She paused, her face full of a thousand unknown moments, smiled a little, shook herself, and turned to receive my curiosity.

‘There was a dance,’ she said. I did not perceive the significance of this remark, but I gave an understanding smile of encouragement.

‘Do you dance much in London?’ she asked abruptly.

‘No, not much.’ I felt that I could hardly afford never to have danced at all.

‘Do you know why I am unpinning my hair?’ I shook my head. ‘In a minute I shall tell you. There.’ And suddenly there it was; pouring down her back; flocked and tumbling,
swinging round each shoulder; clinging to her head but escaping in tendrils round her ears. She seized a white brush.

‘Now,’ she said. ‘I’ll tell you. If you are interested. You are interested, aren’t you?’ with a questioning dart at me.
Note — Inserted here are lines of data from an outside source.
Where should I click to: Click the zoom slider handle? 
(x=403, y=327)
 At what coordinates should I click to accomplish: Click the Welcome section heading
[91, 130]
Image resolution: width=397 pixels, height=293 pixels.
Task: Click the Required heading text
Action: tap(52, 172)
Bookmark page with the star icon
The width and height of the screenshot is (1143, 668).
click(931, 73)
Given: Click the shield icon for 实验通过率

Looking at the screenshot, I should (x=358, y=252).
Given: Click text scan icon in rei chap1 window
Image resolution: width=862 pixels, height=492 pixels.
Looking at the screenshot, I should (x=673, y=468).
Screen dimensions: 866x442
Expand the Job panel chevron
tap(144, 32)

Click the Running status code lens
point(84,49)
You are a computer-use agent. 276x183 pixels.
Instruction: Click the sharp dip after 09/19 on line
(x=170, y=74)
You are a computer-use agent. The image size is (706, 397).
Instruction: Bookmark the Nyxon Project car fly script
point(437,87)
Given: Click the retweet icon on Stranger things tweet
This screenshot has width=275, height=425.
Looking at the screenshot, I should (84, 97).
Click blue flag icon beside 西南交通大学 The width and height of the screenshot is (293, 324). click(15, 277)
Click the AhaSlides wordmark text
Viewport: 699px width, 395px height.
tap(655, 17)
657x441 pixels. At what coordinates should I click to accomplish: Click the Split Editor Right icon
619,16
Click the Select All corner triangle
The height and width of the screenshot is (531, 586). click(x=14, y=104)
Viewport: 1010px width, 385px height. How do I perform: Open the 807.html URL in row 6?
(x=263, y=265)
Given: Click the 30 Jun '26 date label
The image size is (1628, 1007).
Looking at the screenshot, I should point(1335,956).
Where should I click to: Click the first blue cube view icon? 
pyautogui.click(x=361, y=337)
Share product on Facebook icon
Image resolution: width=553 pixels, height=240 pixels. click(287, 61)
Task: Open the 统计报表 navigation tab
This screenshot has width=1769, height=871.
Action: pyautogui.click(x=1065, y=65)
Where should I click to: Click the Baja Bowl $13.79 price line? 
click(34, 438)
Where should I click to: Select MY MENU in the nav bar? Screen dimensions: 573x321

‘Yes,’ I said. ‘Oh yes, I am.’ She laughed; of course she knew I was. ‘Will there be time?’

‘We can have more talks,’ she said, settling comfortably down to her monologue. ‘Something very exciting has just happened to me. We have always lived here and as you can see
nothing would be likely to happen here that could afford one any real amusement. That is why I have always longed to go away and one is only allowed to do so in order to pay visits. And even then .
. . but this time . . .’ She broke off holding the brush against her head.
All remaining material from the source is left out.